Kurt Halfyard - GOOD TIME This high energy, deep pathos, nearly avant garde, but full cinematic package from the Safdie Brothers was so good I saw it twice on the big screen at the festival. Watching Robert Pattinson, Jennifer Jason-Leigh and co-director Ben navigate (and cause) chaos in the downmarket neighbourhoods of New York City is one of the great movie treats of 2017. The soundtrack (and design) is impeccable in ways that make this film as essential to the big screen as something like Dunkirk, as experiential cinema. Good Time proves that budget and theatrical experience are not mutually exclusive.

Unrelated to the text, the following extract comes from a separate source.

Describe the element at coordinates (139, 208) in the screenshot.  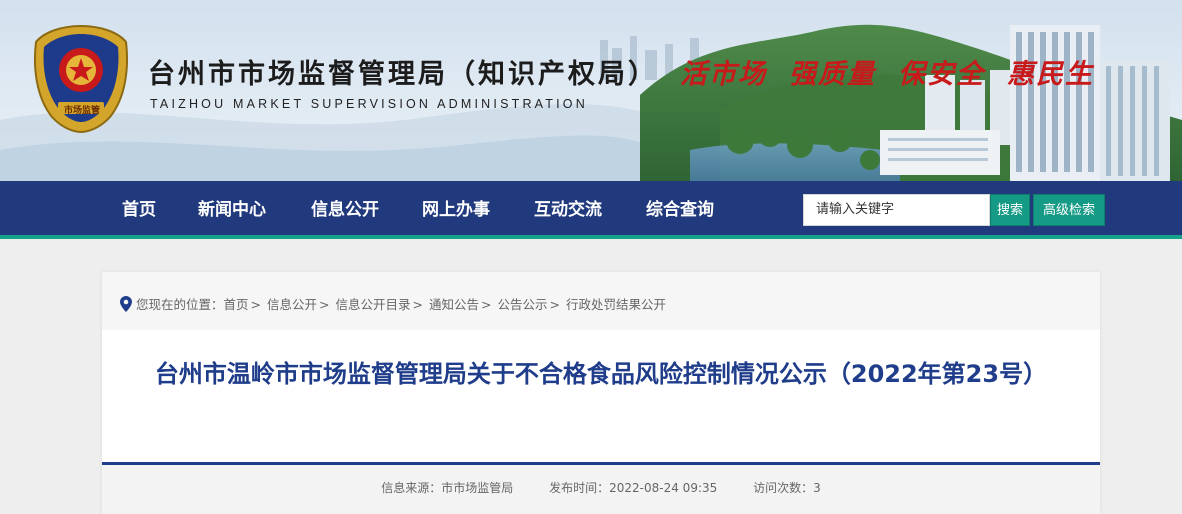
I see `nav-item-home: 首页` at that location.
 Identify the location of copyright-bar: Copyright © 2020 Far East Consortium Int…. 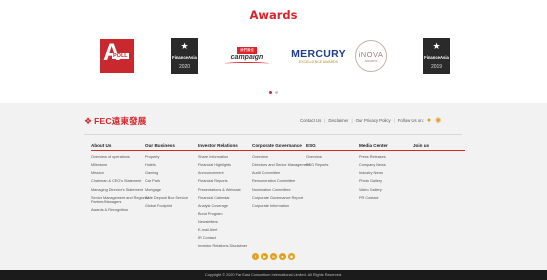
(274, 275).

Jason Gorber - LOWLIFE Things are changing at many festivals, and with TIFF's 20% reduction of selections and disbandment of the Vanguard section it means even more selections of higher quality can make their way to Fantasia, even added during the fest. Excellent works, from Ghost Story to Cannes films like Miike's Blade of the Immortal and the Safdie's sublime Good Time (with Robert Pattinson driving the locals wide) are all world class films deserving of mention. Yet in terms of a film that's purely a Fantasia product look to Lowlife, Ryan Prows' kinetic ode to Tarantino and Lucha Libre. It may not be a perfect film, but the fact that it was passed on by every other major fest is a bit of a miracle, making for arguably the best film to ever have its world premiere at Fantasia. Raw, raucous and ribald, the film may be average seen on a screener on your laptop but made for one of the fest's most energizing, purely entertaining screenings.

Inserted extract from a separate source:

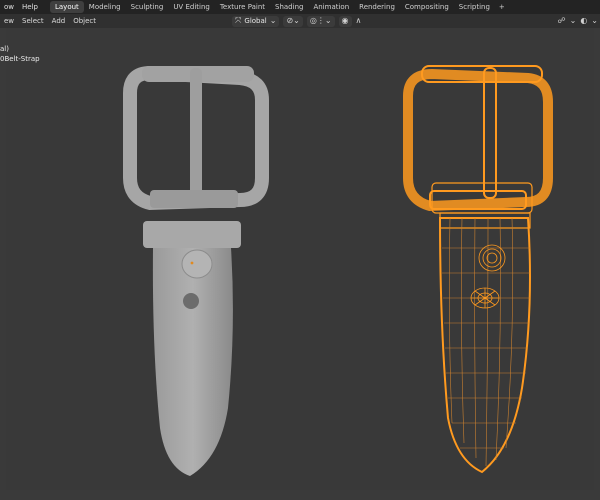 The height and width of the screenshot is (500, 600). What do you see at coordinates (30, 7) in the screenshot?
I see `menu-help: Help` at bounding box center [30, 7].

Izzy Lee - THE ENDLESS & 68 KILL (tie): The Endless is an effective, meditation on sibling alliance, love, and inclusion with splashes of dark comedy and cosmic horror. But 68 Kill could not be different. Trent Haaga's adaptation of the book by Bryan Smith is as ridiculous as it is fun. Action packed and full of blood, it's an absolute thrill ride with delusional characters out to steal $68,000.
Andrew Mack - JAILBREAK Jimmy Henderson has accomplished what so few directors have done in the action genre: capture action while being active with the camera. A lot of action films go either way. Inactive camera, hopefully pulled back far enough so the action plays in front of us the audience. Or, get that camera so close to the action - often too close - so that you are supposed to feel like you are a part of it. The former is fine. The latter is bullshit. If you want to feel like you are a part of the action go join a dojo. Keep the camera back. Let the martial artists show you their art. Don’t take away from their hard work and talents by getting all up in their grills and ruining their work and the work of their choreographers. I prefer the former but if you can clearly show me all the action on screen and still enhance it with camera motion? Well then, I’ll start naming children after you. Not mine. But someone else’s. Now I roam my neighbourhood naming children Jimmy and seeing to whom it sticks.